#### Richieste:
A. Cita fedelmente il brano da "Come per la" a "corpi di donne.".
B. Quali città vengono nominate nel brano? Elencale tutte.

#### Brano selezionato:
· · · · ·

Oggi, liberata, nomade in Europa, ma tuttora a rischio se dovesse tornare in Turchia, è contenta, a suo modo, che alcune sue opere fatte in carcere siano finalmente a Istanbul. È emozionata.
La prossima settimana riceverà il premio Hypatia al Festival di Genova, in Italia, dove sarà di nuovo presente. Anche se questo nomadismo somiglia alla libertà, Zehra Doğan spiega in questa intervista perché per lei questa libertà non è reale.
Come per la sua esposizione a Milano, torna sulle sue lotte, sui suoi conflitti, e su come lei li proietta nella sua arte.
Intervista di Evrim Kepenek, pubblicata su Bianet, il 9 ottobre 2020
Zehra Doğan : «Non posso esserci, ma la mia arte è in Turchia»
Un’opera che ho realizzato in carcere, che rappresenta il letto di una prigione, sarà esposta. È composta da un drappo e da una federa. Sulla federa c’è la frase che ho scritto usando i miei capelli: «sono Zehra e non mi pento».
Sul drappo, ho aggiunto, a collage, un foulard che mi aveva regalato mia madre, sul quale avevo raccolto del sangue mestruale. E ho disegnato dei corpi di donne.
In realtà, in quest’opera, più che un messaggio politico, esprimo il fatto che, in quanto donna, non voglio pentirmi. Non ne posso più delle norme sociali imposte alle donne che creano continuamente il senso di colpa per le cose che ci accadono. La società sessista ci ha abituato a farci dire cose come «se non fossi uscita di notte, non sarei stata violentata», «se avessi ascoltato mio padre, non mi sarebbe accaduto quello che mi è capitato», «se non avessi creduto a quest’uomo e avuto relazioni sessuali, non sarei stata deflorata», «non sono più vergine, cosa posso fare adesso?»

· · · · ·

#### Dati forniti:
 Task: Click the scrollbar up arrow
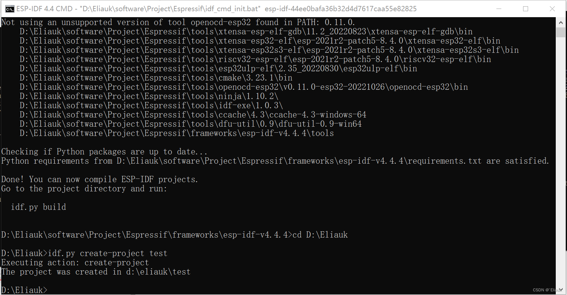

· · · · ·

#### Risposte in ordine:
A.
Come per la sua esposizione a Milano, torna sulle sue lotte, sui suoi conflitti, e su come lei li proietta nella sua arte.
Intervista di Evrim Kepenek, pubblicata su Bianet, il 9 ottobre 2020
Zehra Doğan : «Non posso esserci, ma la mia arte è in Turchia»
Un’opera che ho realizzato in carcere, che rappresenta il letto di una prigione, sarà esposta. È composta da un drappo e da una federa. Sulla federa c’è la frase che ho scritto usando i miei capelli: «sono Zehra e non mi pento».
Sul drappo, ho aggiunto, a collage, un foulard che mi aveva regalato mia madre, sul quale avevo raccolto del sangue mestruale. E ho disegnato dei corpi di donne.

B. Istanbul, Genova, Milano